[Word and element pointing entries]
• • • • • • •
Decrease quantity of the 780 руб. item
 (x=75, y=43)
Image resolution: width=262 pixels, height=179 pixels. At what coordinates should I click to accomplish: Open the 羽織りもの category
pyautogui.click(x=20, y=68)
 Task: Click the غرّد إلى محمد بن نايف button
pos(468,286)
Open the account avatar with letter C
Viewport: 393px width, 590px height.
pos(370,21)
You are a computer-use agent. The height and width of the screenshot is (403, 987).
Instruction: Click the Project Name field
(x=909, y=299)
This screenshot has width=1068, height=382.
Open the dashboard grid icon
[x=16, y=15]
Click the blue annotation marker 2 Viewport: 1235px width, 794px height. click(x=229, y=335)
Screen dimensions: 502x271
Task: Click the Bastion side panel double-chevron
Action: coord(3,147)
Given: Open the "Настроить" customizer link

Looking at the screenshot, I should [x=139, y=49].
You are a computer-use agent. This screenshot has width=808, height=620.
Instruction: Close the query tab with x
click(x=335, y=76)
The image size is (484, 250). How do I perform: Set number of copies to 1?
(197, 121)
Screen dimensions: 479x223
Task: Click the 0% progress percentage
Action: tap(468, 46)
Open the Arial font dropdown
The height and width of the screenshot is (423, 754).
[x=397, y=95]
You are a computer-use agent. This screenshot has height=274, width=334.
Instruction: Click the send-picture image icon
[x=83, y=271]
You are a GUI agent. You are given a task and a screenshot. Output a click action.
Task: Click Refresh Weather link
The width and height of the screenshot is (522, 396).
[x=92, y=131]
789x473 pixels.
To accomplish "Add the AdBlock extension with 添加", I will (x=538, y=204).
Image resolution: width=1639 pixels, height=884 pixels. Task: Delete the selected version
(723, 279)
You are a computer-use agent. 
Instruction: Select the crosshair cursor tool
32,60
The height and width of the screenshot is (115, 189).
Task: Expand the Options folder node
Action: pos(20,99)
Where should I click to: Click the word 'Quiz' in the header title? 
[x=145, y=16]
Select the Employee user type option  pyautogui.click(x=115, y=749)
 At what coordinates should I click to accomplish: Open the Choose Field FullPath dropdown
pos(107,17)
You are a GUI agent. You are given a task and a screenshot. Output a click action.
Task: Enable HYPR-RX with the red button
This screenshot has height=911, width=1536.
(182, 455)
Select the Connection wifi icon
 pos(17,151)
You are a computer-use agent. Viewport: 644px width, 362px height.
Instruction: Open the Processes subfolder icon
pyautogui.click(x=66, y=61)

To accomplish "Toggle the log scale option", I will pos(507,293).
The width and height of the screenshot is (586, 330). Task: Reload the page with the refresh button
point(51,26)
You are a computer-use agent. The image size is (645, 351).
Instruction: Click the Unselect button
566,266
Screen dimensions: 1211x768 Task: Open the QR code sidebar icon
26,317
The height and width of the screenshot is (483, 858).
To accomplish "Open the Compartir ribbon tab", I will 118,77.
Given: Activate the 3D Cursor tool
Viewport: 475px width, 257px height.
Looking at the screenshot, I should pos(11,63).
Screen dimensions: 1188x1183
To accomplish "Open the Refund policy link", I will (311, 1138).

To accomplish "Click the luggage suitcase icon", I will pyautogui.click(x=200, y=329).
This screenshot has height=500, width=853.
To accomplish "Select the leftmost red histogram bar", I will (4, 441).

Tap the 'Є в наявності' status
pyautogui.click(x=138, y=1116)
• • • • • • •
What needs to be done:
Please pull out every line of the records above that contains the string "button", copying each one in full.

Complete output:
 Task: Click the غرّد إلى محمد بن نايف button
Task: Enable HYPR-RX with the red button
The width and height of the screenshot is (586, 330). Task: Reload the page with the refresh button
Instruction: Click the Unselect button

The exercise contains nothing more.